If “She Lied” was indeed a primitive nod toward punk rock, then the Kinks’ “You Really Got Me” is a massive leap forward. Dave Davies’ absurdly simple chord riff became immediately famous. Ray Davies would go on to write songs that were a thousand times more complex, but he may bever have written a more influential one.

Dave plays the glorious, messy solo that would be as representative of what early rock was as those opening power chords. The song was so successful that Ray and Dave essentially did the exact same thing a few months later with “All Day and All of the Night.”

“You Never Can Tell” by Chuck Berry

John Lennon once suggested renaming the genre of rock & roll as “Chuck Berry.” Most early rockers would agree. Berry invented up-tempo guitar-based blues built on hooks that supported a simple, mostly redundant melody line. He had been doing it from the beginnings of rock & roll and by 1964, others were recording his originals and sometimes having greater success.
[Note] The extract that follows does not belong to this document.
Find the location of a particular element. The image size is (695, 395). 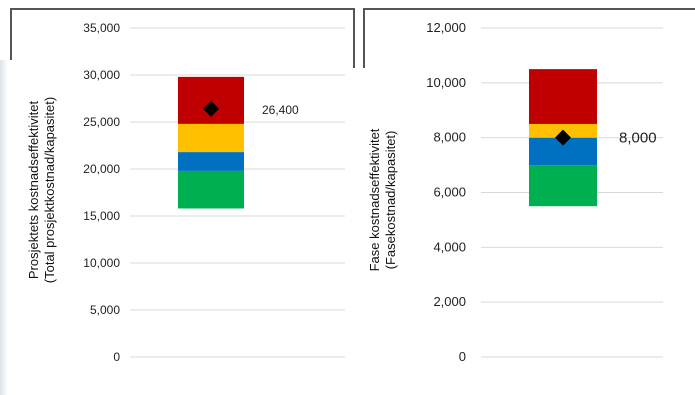

marker-value-label: 26,400 is located at coordinates (280, 110).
But Berry didn’t slow down.

In ’64, he released St Louis to Liverpool, in a nod to the new sounds coming from across the pond. With songs like “Go Bobby Soxer,” “Little Marie” (a reworked version of “Memphis, Tennessee”), and the glorious “No Particular Place to Go,” Berry proved he was still the king of rock & roll, no matter what the Billboard charts said. I have a particular fondness for “You Never Can Tell,” probably owing to Quentin Tarantino’s use of it in Pulp Fiction. If you ever have a meal in Jack Rabbit Slim’s, this will be the song playing on the box.

“It Ain’t Me, Babe” by Bob Dylan

The Times They Are a-Changin’ came out in February. By August, Another Side of Bob Dylan showed that he wasn’t just a protest singer. There were political songs on the second ’64 album but it is dominated by more personal songs. Dylan showed here that he could write relationship songs that far surpassed the simple “moon-June” formulas.

The album is bookended by the raucous, fun-loving “All I Really Want to Do” and the somber, mature “It Ain’t Me Babe.” “Go away from my window – Leave at your own chosen speed – I’m not the one you want babe – I’m not the one you need.” This was a new type of folk rock. Dylan was still a year away from going electric and blowing up the world, but the seeds of revolution are there.